At the moment there isn't a perfect solution (here's a tedious one: you could transcribe the file row-by-row into a pre-allocated NumPy array or memory-mapped file--np.mmap), but it's one I'll be working on in the near future. Another solution is to read the file in smaller pieces (use iterator=True, chunksize=1000) then concatenate then with pd.concat. The problem comes in when you pull the entire text file into memory in one big slurp.
This is an older thread, but I just wanted to dump my workaround solution here. I initially tried the chunksize parameter (even with quite small values like 10000), but it didn't help much; had still technical issues with the memory size (my CSV was ~ 7.5 Gb).
Right now, I just read chunks of the CSV files in a for-loop approach and add them e.g., to an SQLite database step by step:
import pandas as pd
import sqlite3
from pandas.io import sql
import subprocess
# In and output file paths
in_csv = '../data/my_large.csv'
out_sqlite = '../data/my.sqlite'
table_name = 'my_table' # name for the SQLite database table
chunksize = 100000 # number of lines to process at each iteration
# columns that should be read from the CSV file
columns = ['molecule_id','charge','db','drugsnow','hba','hbd','loc','nrb','smiles']

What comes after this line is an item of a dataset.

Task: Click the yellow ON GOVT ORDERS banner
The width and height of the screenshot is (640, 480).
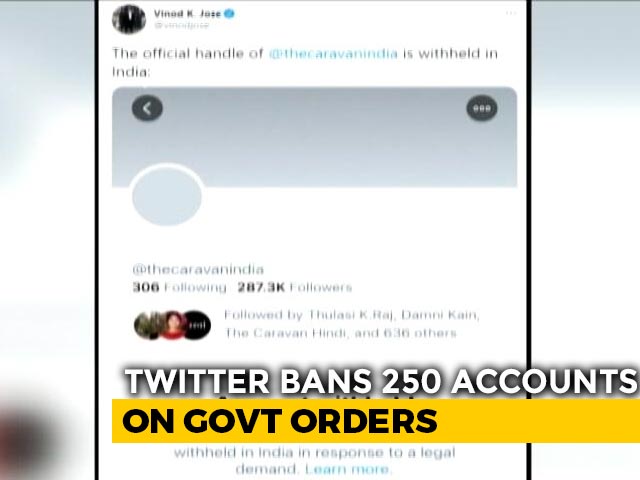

# Get number of lines in the CSV file
nlines = subprocess.check_output('wc -l %s' % in_csv, shell=True)
nlines = int(nlines.split()[0])
# connect to database
cnx = sqlite3.connect(out_sqlite)
# Iteratively read CSV and dump lines into the SQLite table
for i in range(0, nlines, chunksize):
df = pd.read_csv(in_csv,
header=None, # no header, define column header manually later
nrows=chunksize, # number of rows to read at each iteration
skiprows=i) # skip rows that were already read
# columns to read
df.columns = columns
sql.to_sql(df,
name=table_name,
con=cnx,
index=False, # don't use CSV file index
index_label='molecule_id', # use a unique column from DataFrame as index
if_exists='append')
cnx.close()
Below is my working flow.
import sqlalchemy as sa
import pandas as pd
import psycopg2
count = 0
con = sa.create_engine('postgresql://postgres:pwd#localhost:00001/r')

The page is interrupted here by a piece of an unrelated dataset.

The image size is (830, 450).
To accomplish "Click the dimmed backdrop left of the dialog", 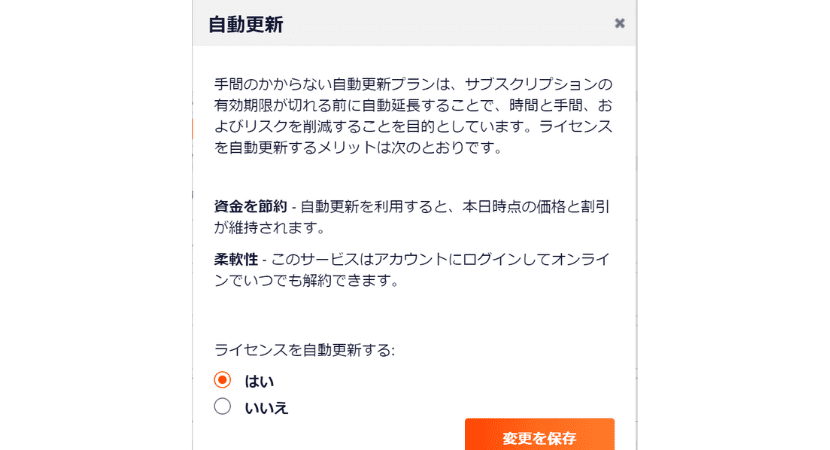I will click(x=95, y=225).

#con = sa.create_engine('sqlite:///XXXXX.db') SQLite
chunks = pd.read_csv('..file', chunksize=10000, encoding="ISO-8859-1",
sep=',', error_bad_lines=False, index_col=False, dtype='unicode')
Base on your file size, you'd better optimized the chunksize.
for chunk in chunks:
chunk.to_sql(name='Table', if_exists='append', con=con)
count += 1
print(count)
After have all data in Database, You can query out those you need from database.
If you want to load huge csv files, dask might be a good option. It mimics the pandas api, so it feels quite similar to pandas
link to dask on github
You can use Pytable rather than pandas df.
It is designed for large data sets and the file format is in hdf5.
So the processing time is relatively fast.